For details please consult:

 * https://www.coreboot.org/Supported_Motherboards
 * https://www.coreboot.org/Supported_Chipsets_and_Devices


Build Requirements
------------------

 * make
 * gcc / g++
   Because Linux distribution compilers tend to use lots of patches. coreboot
   does lots of "unusual" things in its build system, some of which break due
   to those patches, sometimes by gcc aborting, sometimes - and that's worse -
   by generating broken object code.
   Two options: use our toolchain (eg. make crosstools-i386) or enable the
   ANY_TOOLCHAIN Kconfig option if you're feeling lucky (no support in this
   case).
 * iasl (for targets with ACPI support)
 * pkg-config
 * libssl-dev (openssl)

Optional:

 * doxygen (for generating/viewing documentation)
 * gdb (for better debugging facilities on some targets)
 * ncurses (for 'make menuconfig' and 'make nconfig')
 * flex and bison (for regenerating parsers)


Building coreboot
-----------------

Please consult https://www.coreboot.org/Build_HOWTO for details.

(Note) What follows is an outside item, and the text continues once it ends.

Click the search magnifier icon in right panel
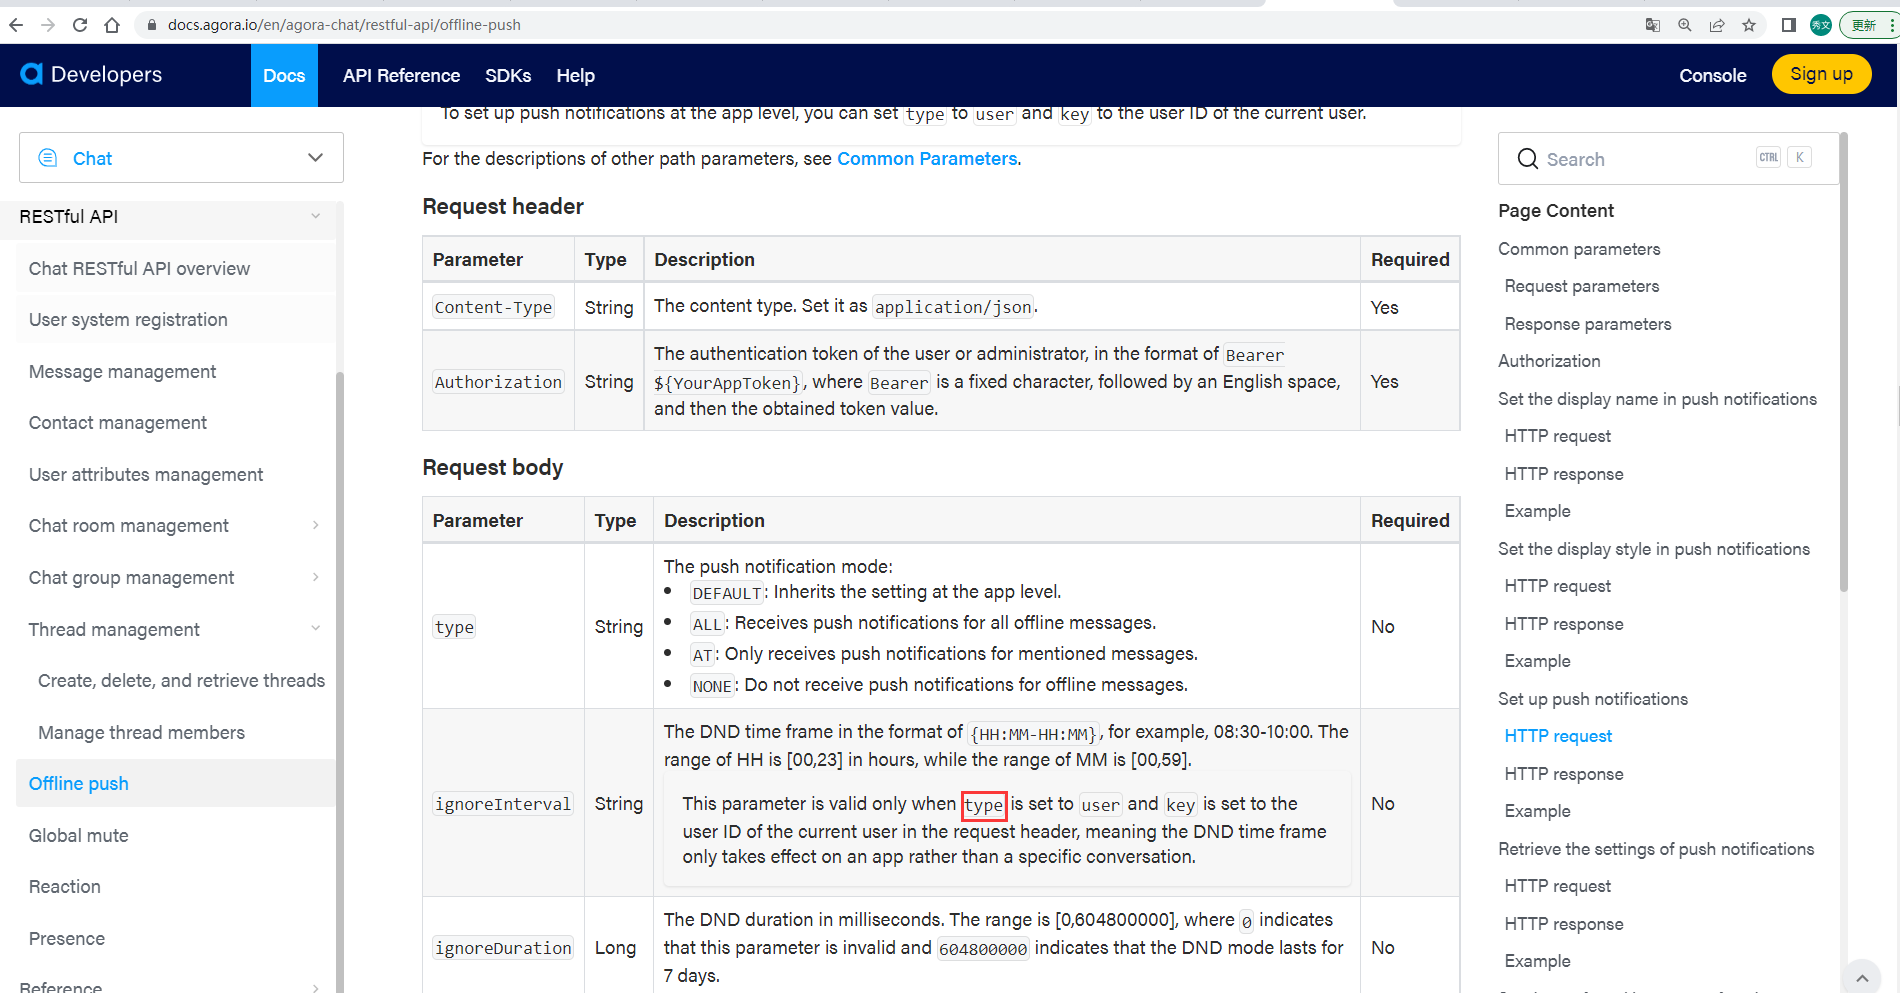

Testing coreboot Without Modifying Your Hardware
------------------------------------------------

If you want to test coreboot without any risks before you really decide
to use it on your hardware, you can use the QEMU system emulator to run
coreboot virtually in QEMU.

Please see https://www.coreboot.org/QEMU for details.


Website and Mailing List
------------------------

Further details on the project, a FAQ, many HOWTOs, news, development
guidelines and more can be found on the coreboot website:

  https://www.coreboot.org

You can contact us directly on the coreboot mailing list:

  https://www.coreboot.org/Mailinglist


Copyright and License
---------------------

The copyright on coreboot is owned by quite a large number of individual
developers and companies. Please check the individual source files for details.

coreboot is licensed under the terms of the GNU General Public License (GPL).
Some files are licensed under the "GPL (version 2, or any later version)",
and some files are licensed under the "GPL, version 2". For some parts, which
were derived from other projects, other (GPL-compatible) licenses may apply.
Please check the individual source files for details.

This makes the resulting coreboot images licensed under the GPL, version 2.